#### [Problem statement]
Your answer is to be the count alone: the number of lines in the data below where "legend" appears.
** Stored data follows **
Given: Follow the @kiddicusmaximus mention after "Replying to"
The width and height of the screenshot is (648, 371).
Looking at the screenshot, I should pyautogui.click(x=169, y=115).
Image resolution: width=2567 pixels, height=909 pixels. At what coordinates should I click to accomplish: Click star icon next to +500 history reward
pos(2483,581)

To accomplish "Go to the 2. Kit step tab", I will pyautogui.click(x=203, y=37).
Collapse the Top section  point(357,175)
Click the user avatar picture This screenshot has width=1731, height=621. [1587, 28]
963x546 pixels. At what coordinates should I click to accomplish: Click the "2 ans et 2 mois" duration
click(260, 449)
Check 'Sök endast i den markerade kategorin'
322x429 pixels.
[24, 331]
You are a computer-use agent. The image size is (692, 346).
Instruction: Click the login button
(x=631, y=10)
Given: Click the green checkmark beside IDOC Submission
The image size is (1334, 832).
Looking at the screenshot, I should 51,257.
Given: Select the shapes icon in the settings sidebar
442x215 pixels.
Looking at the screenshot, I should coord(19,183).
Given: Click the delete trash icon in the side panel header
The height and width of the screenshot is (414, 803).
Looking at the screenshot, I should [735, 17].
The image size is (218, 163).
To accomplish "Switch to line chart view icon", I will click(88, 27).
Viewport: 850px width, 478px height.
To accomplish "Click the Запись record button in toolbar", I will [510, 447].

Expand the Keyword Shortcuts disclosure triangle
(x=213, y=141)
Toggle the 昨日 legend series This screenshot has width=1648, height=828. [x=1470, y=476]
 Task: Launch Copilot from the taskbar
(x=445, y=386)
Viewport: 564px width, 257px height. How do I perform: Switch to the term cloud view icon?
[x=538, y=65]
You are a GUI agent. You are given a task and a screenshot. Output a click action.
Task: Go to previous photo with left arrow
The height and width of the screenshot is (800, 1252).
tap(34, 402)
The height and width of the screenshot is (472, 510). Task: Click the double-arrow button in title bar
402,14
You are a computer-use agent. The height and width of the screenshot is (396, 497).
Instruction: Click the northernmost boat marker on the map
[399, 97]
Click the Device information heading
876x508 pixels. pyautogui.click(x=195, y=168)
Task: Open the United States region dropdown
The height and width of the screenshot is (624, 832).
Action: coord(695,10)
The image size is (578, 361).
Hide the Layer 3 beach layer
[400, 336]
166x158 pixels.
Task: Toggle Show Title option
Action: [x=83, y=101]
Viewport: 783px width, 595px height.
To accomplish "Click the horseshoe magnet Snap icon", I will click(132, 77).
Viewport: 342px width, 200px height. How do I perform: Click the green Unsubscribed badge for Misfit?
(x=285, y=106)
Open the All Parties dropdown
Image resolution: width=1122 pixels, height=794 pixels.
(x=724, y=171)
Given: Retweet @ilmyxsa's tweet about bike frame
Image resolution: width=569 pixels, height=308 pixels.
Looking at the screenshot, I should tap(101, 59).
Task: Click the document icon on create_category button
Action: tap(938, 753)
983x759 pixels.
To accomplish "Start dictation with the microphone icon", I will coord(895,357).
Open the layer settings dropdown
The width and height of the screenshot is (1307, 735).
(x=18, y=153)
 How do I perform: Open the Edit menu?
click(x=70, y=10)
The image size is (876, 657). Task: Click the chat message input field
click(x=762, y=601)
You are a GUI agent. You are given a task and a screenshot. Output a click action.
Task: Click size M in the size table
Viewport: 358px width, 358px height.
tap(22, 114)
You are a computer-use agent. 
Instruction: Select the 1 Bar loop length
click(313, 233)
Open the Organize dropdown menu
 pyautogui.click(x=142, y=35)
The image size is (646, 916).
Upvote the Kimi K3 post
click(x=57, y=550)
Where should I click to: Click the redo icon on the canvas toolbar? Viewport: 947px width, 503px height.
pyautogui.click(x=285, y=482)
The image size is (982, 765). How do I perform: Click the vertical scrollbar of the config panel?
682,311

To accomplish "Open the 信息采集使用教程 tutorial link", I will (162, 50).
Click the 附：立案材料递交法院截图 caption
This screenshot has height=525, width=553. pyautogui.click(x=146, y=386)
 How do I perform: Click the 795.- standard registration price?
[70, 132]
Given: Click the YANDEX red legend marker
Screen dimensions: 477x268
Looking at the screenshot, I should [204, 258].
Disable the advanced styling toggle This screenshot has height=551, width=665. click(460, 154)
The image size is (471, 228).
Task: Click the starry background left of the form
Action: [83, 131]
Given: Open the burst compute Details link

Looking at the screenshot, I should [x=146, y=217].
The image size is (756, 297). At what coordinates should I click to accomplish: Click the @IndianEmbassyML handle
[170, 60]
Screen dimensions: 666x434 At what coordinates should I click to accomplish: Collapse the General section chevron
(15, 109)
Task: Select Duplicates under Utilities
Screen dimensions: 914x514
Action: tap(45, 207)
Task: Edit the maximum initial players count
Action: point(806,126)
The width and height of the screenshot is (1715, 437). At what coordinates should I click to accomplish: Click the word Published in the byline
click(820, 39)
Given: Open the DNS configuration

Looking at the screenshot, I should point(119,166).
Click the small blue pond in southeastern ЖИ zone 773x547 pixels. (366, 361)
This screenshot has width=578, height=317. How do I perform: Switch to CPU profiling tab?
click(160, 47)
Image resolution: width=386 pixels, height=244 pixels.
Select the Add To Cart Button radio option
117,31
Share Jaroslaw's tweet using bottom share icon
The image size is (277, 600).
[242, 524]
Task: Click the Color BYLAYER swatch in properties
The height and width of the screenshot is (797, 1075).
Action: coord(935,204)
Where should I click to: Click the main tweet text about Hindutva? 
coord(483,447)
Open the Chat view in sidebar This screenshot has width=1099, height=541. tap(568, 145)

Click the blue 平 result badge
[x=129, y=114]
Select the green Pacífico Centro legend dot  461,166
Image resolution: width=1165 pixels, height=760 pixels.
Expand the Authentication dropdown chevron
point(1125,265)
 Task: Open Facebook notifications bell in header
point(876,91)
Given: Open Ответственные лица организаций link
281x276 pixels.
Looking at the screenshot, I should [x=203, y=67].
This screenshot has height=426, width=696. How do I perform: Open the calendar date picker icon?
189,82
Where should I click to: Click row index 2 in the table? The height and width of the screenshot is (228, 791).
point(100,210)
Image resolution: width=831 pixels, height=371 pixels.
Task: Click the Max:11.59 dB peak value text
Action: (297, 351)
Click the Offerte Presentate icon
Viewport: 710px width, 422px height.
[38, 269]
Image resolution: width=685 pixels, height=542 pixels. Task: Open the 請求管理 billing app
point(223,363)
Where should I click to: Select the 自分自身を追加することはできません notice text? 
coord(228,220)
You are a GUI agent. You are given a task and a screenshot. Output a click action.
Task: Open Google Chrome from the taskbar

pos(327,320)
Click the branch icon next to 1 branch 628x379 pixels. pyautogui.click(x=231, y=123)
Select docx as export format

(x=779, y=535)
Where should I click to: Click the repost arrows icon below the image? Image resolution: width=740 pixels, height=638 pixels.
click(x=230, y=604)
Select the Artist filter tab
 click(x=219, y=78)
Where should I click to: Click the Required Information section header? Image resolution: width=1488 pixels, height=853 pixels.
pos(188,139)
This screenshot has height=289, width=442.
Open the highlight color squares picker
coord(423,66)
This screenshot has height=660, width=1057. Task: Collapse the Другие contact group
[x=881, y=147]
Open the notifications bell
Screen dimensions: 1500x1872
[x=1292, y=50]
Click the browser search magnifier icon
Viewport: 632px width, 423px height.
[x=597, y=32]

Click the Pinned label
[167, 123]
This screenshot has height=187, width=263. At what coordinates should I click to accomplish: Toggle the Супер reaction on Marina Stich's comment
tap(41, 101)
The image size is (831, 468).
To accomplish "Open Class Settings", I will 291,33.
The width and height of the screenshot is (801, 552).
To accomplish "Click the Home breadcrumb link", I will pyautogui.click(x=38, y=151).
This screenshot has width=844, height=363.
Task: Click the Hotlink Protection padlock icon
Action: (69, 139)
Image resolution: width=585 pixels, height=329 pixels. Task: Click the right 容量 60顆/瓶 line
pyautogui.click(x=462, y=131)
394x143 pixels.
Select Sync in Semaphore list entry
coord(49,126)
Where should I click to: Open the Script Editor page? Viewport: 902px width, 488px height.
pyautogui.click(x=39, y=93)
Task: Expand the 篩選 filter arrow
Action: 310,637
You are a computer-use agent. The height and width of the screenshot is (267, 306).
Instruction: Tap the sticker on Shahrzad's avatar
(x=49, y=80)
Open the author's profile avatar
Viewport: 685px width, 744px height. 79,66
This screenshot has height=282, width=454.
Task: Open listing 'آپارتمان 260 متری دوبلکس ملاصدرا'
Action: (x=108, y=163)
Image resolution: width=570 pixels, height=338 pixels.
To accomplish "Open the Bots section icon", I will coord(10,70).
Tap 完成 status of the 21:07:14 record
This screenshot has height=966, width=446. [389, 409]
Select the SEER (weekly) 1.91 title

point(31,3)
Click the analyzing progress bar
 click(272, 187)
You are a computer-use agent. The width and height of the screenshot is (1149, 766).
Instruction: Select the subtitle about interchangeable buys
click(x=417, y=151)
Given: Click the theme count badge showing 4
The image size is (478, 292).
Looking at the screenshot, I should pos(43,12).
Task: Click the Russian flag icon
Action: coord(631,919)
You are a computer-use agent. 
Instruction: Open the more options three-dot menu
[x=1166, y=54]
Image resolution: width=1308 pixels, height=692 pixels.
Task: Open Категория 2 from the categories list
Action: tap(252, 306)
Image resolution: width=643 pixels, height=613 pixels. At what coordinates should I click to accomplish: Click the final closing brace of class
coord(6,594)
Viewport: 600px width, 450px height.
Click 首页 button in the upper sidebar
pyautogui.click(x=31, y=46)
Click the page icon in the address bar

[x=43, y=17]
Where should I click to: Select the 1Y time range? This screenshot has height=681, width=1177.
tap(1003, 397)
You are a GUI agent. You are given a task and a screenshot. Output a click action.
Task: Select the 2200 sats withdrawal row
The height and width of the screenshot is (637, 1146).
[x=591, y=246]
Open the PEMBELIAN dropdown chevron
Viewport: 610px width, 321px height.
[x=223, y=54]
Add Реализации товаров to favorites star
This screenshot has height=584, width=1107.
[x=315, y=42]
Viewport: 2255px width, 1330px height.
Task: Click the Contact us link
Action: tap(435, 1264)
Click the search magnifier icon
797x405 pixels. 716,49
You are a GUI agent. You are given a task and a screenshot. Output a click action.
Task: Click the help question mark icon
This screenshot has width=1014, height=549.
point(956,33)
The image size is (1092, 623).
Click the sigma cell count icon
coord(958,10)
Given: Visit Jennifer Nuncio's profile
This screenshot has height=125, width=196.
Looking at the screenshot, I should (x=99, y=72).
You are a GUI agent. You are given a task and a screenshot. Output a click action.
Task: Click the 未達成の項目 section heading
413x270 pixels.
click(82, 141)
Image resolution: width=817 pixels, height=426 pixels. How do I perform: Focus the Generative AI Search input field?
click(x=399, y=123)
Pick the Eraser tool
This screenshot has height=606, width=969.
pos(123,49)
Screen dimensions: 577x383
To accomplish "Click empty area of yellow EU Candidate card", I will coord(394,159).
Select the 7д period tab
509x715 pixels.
** End of Stored data **
#### [Output of the exercise]
3